Address Translation (x86-64, 4-level)

A 48-bit virtual address breaks down as:

 47      39 38      30 29      21 20      12 11       0
+----------+----------+----------+----------+----------+
| PGD idx  | PUD idx  | PMD idx  | PTE idx  |  Offset  |
+----------+----------+----------+----------+----------+
   9 bits     9 bits     9 bits     9 bits    12 bits

Page Table Folding

Not all architectures need all five levels. Linux handles this through folding - unused levels are compile-time optimized away.

Architecture	Levels	Notes
x86-64 (LA57)	5	57-bit virtual addresses
x86-64 (standard)	4	48-bit virtual addresses
x86-32 (PAE)	3	36-bit physical addresses
x86-32	2	Original 32-bit
ARM64	3-4	Configurable

When a level is folded, functions like p4d_offset() become no-ops that return the input unchanged.

Key Data Structures

Per-Process Page Tables

Each process has its own page tables via mm_struct:

struct mm_struct {
    pgd_t *pgd;              /* Top-level page table */
    atomic_t mm_users;       /* Users of this mm */
    atomic_t mm_count;       /* References to struct */
    /* ... */
};

The kernel has a single swapper_pg_dir for kernel mappings, shared across all processes.

Page Table Entry Format (x86-64 specific)

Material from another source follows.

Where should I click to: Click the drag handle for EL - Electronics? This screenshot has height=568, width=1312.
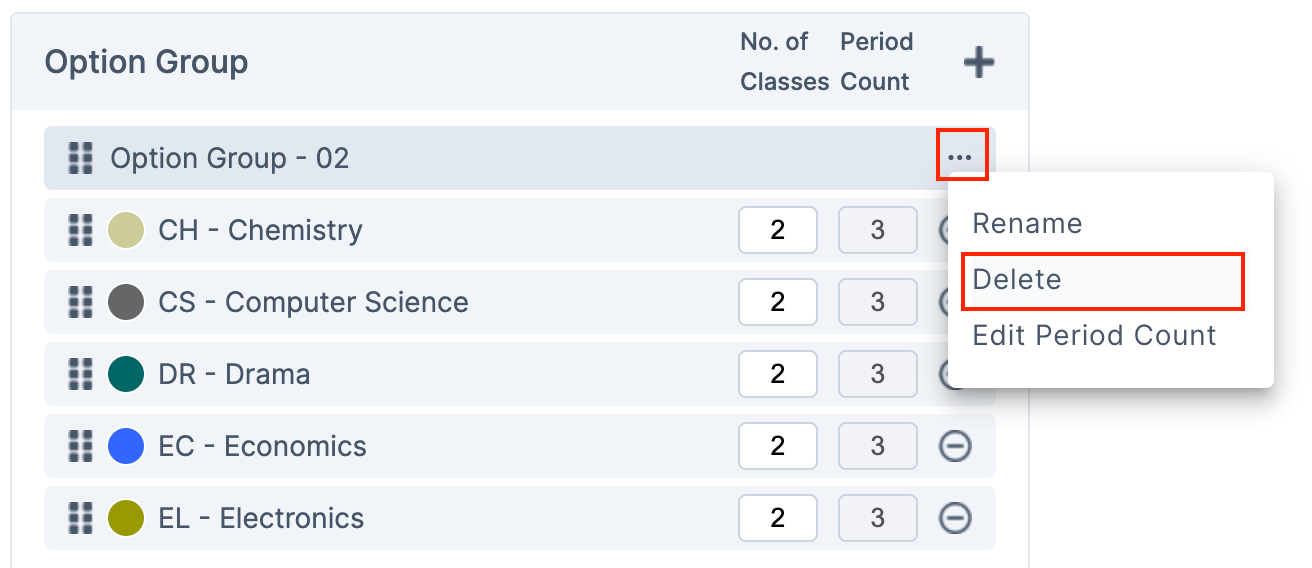coord(80,518)
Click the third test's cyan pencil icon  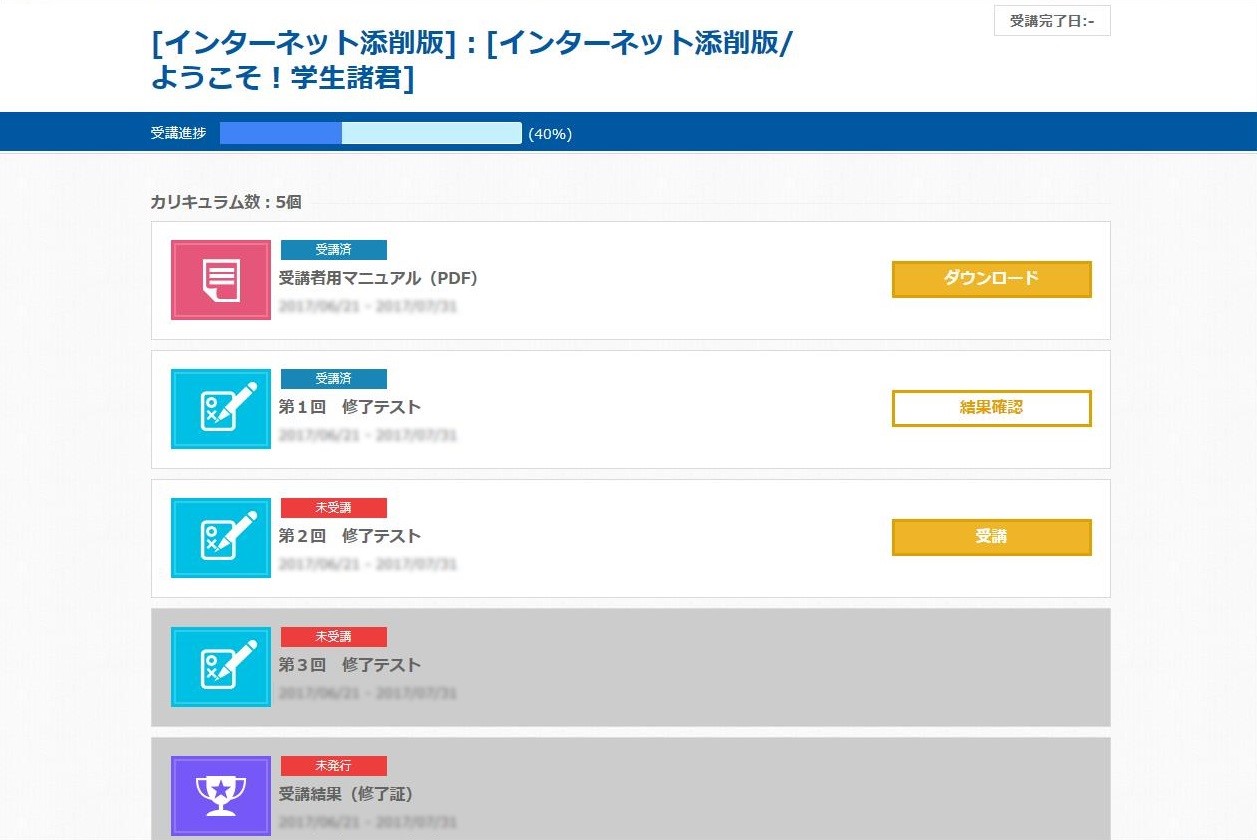point(221,667)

 63    62    52 51                           12 11  9 8 7 6 5 4 3 2 1 0
+----+--------+-------------------------------+-----+-+-+-+-+-+-+-+-+-+
| XD | (avail)|        Physical Address       |avail|G|S|D|A|C|W|U|W|P|
+----+--------+-------------------------------+-----+-+-+-+-+-+-+-+-+-+
  │                        │                          │ │ │ │ │ │ │ │ │
  │                        │                          │ │ │ │ │ │ │ │ └─ Present
  │                        │                          │ │ │ │ │ │ │ └─── Writable
  │                        │                          │ │ │ │ │ │ └───── User accessible
  │                        │                          │ │ │ │ │ └─────── Write-through
  │                        │                          │ │ │ │ └───────── Cache disable
  │                        │                          │ │ │ └─────────── Accessed
  │                        │                          │ │ └───────────── Dirty
  │                        │                          │ └─────────────── Page size (huge)
  │                        │                          └───────────────── Global
  │                        └──────────────────────────────────────────── PFN
  └───────────────────────────────────────────────────────────────────── Execute disable

Page Faults

When the MMU can't translate an address, it triggers a page fault. The kernel handles this in handle_mm_fault():

Page Fault
    │
    v
handle_mm_fault()
    │
    v
__handle_mm_fault()
    │
    ├── pgd_offset() ─> p4d_alloc()
    ├── p4d_offset() ─> pud_alloc()
    ├── pud_offset() ─> pmd_alloc()
    ├── pmd_offset() ─> pte_alloc()
    │
    v
handle_pte_fault()
    │
    ├── do_read_fault()    (file read)
    ├── do_cow_fault()     (copy-on-write)
    └── do_shared_fault()  (shared mapping)

Fault Types

Type	Cause	Resolution
Minor	Page in memory, PTE not set	Update PTE
Major	Page not in memory	Read from disk/swap
Invalid	Bad address or permissions	SIGSEGV

TLB (Translation Lookaside Buffer)

The TLB caches recent translations. Without it, every memory access would require multiple page table lookups.

TLB Flush Operations

/* Flush single page */
flush_tlb_page(vma, addr);

/* Flush range */
flush_tlb_range(vma, start, end);

/* Flush entire mm */
flush_tlb_mm(mm);

TLB flushes are expensive on SMP - they require IPIs (Inter-Processor Interrupts) to all CPUs running the affected process.

Huge Pages

Higher-level entries can map large pages directly, skipping lower levels:

Level	Page Size	Use Case
PUD	1GB	Large databases, VMs
PMD	2MB	General large allocations
PTE	4KB	Default

/* Check if PMD maps a huge page */
if (pmd_large(*pmd)) {
    /* 2MB page, no PTE walk needed */
}

Benefits: - Fewer TLB entries needed - Reduced page table memory - Fewer page faults

Trade-offs: - Internal fragmentation - Allocation challenges

History

Origins (1991-1994)

Early Linux on i386 used two-level page tables (PGD + PTE). The swapper_pg_dir was the top-level Page Global Directory, not a single flat table. The i386 hardware dictated this structure.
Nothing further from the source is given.